A economia da automação e produtividade sintética
Arison classifica a adoção de IA no desenvolvimento interno como um processo de "terraformação", não de transformação. O impacto na produtividade foi severo o suficiente para que, durante o planejamento do segundo trimestre, a equipe de engenharia reportasse falta de demandas e solicitasse mais projetos. Para sustentar esse ritmo em uma cultura interna classificada por ele como "hardcore", a empresa adotou uma postura agressiva em relação aos custos computacionais.
O CEO rejeitou a preocupação da indústria com os gastos em tokens de IA, argumentando que o retorno sobre o investimento justifica amplamente o capital alocado. Ele citou que, enquanto uma grande empresa de tecnologia limitou o uso a cerca de US$ 20 mil por engenheiro, o Grindr opera na faixa de US$ 50 mil e estaria disposto a ultrapassar a marca de US$ 100 mil. Segundo Arison, empresas que limitam excessivamente esse gasto estão mal administradas, pois o custo dos tokens é marginal se comparado ao volume de output gerado.
Além da infraestrutura interna, a empresa está desenvolvendo uma camada premium voltada para o usuário final, apelidada internamente de "Gay AI". O objetivo do produto, atualmente em fase beta, é fornecer informações hiper-personalizadas e criar maior transparência nas conexões entre os usuários da plataforma.

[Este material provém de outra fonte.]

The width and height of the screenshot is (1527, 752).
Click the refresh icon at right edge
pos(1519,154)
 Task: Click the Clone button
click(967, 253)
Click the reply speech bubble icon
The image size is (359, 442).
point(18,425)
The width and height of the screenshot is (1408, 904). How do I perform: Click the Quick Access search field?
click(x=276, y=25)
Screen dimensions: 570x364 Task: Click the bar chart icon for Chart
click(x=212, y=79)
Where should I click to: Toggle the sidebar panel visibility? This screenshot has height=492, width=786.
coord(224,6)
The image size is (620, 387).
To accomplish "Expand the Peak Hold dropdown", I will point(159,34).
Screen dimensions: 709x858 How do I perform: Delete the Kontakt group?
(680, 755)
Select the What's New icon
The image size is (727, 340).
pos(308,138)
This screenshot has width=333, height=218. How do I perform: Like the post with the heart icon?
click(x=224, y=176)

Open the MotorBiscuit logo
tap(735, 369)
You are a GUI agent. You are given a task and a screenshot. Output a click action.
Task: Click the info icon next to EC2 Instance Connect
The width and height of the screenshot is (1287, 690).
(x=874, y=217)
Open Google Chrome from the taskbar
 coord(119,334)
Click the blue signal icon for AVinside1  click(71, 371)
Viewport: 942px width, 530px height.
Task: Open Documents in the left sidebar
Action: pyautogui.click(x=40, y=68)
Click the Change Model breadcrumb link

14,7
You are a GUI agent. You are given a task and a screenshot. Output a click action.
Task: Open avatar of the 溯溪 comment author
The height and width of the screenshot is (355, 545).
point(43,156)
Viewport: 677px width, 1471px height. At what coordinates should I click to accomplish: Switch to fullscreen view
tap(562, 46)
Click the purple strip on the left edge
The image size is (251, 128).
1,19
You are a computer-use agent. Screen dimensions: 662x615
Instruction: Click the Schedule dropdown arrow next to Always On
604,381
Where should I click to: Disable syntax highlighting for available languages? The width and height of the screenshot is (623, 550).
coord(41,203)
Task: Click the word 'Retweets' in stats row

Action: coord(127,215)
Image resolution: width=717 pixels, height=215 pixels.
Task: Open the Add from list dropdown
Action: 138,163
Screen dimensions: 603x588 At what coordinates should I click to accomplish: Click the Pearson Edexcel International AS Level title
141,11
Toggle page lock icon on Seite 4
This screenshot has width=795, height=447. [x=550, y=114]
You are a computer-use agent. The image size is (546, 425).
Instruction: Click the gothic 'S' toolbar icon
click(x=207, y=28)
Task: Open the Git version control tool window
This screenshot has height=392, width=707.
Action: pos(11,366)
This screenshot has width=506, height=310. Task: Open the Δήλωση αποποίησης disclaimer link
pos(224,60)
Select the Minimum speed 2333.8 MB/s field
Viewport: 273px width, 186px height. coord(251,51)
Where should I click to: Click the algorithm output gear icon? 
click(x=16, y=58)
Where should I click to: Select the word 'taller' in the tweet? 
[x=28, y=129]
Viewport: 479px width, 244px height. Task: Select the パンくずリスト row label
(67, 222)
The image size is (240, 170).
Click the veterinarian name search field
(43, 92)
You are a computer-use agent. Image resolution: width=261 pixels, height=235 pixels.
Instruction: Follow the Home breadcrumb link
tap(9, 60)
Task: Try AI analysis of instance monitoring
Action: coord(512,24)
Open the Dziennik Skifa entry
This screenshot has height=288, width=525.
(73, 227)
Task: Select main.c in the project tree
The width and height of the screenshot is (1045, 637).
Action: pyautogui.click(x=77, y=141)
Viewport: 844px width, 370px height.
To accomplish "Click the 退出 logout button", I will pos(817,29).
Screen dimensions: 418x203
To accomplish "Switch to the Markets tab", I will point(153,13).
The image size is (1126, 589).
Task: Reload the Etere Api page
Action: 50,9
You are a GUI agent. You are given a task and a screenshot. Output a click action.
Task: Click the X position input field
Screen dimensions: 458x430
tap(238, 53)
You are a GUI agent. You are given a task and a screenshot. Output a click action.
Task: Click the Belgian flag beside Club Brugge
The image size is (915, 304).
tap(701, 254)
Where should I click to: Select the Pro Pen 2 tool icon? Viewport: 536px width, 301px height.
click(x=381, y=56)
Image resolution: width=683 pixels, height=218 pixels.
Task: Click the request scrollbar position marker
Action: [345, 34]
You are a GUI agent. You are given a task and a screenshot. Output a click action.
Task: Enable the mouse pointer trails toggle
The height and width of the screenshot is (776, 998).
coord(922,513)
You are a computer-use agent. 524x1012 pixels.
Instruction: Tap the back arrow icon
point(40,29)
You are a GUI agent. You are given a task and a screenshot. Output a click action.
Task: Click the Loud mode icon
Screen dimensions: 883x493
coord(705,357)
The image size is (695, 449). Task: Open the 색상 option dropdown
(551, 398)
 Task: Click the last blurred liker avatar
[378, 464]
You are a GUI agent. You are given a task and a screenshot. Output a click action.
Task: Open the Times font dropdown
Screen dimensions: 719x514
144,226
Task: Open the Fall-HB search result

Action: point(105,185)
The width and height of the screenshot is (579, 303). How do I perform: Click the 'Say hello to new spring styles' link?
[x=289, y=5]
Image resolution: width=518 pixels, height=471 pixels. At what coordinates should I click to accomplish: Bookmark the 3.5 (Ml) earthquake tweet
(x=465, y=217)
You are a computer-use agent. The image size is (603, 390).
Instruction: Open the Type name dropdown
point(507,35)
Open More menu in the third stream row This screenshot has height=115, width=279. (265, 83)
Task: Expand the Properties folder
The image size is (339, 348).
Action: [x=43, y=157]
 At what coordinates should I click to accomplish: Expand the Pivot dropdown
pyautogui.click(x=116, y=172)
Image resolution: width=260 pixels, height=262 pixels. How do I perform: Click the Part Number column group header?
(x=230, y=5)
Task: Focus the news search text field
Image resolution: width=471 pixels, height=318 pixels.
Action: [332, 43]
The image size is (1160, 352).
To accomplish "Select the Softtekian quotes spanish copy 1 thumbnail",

O peso geopolítico de uma rede demográfica
O alcance global do aplicativo forçou a diretoria a estruturar uma operação de diplomacia corporativa. Arison relatou um incidente no Egito, onde a polícia local começou a utilizar os celulares de homens gays para criar armadilhas ("honey traps") no aplicativo. Na época, a empresa não possuía contatos em Washington para alavancar a influência americana na região, o que catalisou a criação de um braço de relações governamentais com foco estritamente bipartidário.
A fricção geopolítica também se manifesta em embargos econômicos. O executivo mencionou uma reunião de conselho focada na operação do aplicativo no Irã, que corria o risco de ser desligado devido a sanções dos Estados Unidos. Ativistas locais entraram em contato com a empresa pedindo que o serviço fosse mantido, assumindo o risco de perseguição estatal, pois a plataforma era a única via de conexão disponível no país. Nos EUA, o lobby da companhia foca em pautas práticas, como acesso a tratamentos de fertilidade (FIV) e barriga de aluguel para casais gays, além da descriminalização global e igualdade matrimonial.
Para contexto, a BrazilValley aponta que a transição de aplicativos de nicho demográfico para infraestrutura social frequentemente força empresas de tecnologia a assumirem responsabilidades diplomáticas não previstas em seus modelos de negócios originais. A evolução do Grindr — de um aplicativo focado em encontros casuais (onde 1 em cada 3 relacionamentos gays hoje tem início, segundo dados da própria empresa) para uma operação de software altamente automatizada lidando com crises internacionais — ilustra a maturação das plataformas de consumo. O desafio da gestão, conforme reconhecido pelo CEO, é manter o foco na execução técnica enquanto aguarda que o mercado assimile a complexidade da operação para além da volatilidade de curto prazo de suas ações.